I may stay with my group therapy. I’m still deciding. I got an unusual letter from my insurance company that the practice I was going to may go out of network by September. So maybe I needed to change everything up anyway.
The Sonata is the only new change in medication. 400 mg lamotrigine. 1-2 mg Sonata. 1000 mg metformin. 0.5 mg Ativan. Still no sleep.
Science
Radio astronomers may have found something never-before-seen — circular, strange and, at least in radio, bright. They’re still not sure what they are, and there are only four of them to go on, and observatory artifacts can’t be ruled out. We’re in the “What are these???” phase, and it may cause a look back at old observations to see if they crop up again.
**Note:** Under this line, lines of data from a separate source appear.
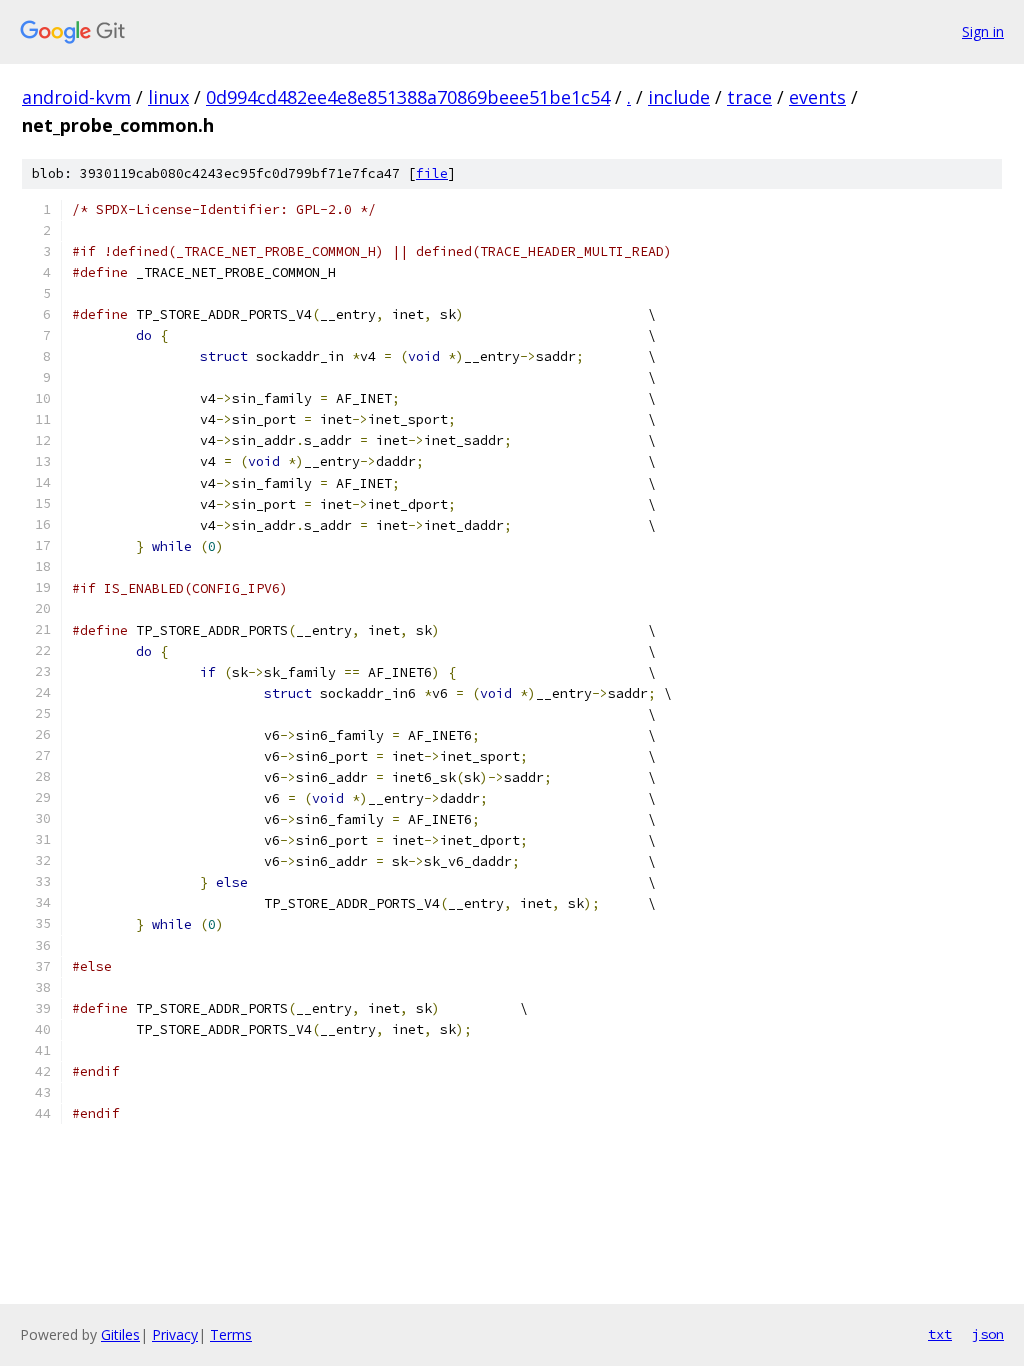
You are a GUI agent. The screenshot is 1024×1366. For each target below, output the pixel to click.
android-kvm (76, 97)
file (432, 173)
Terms (231, 1334)
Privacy (175, 1334)
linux (168, 97)
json (988, 1334)
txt (940, 1334)
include (679, 97)
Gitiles (120, 1334)
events (817, 97)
Spooky space mysteries. Gotta love it.
Links
What Happens When You’re Disabled but Nobody Can Tell (NYTimes) — Sometimes I waver on job applications and HR forms whether I should really mark myself as having a disability because, quite literally, it’s all in my head. It’s not physical. Yet I have to remember the way it derails my life. It’s there. It’s real. It’s just not physical.
The Whole Earth on CD-ROM in HyperCard in Your Browser (Archive.org) — I never knew there was a late 80s CD-ROM of the Whole Earth Catalog, but now I can dive in with the “Access to tools” of 30+ years ago.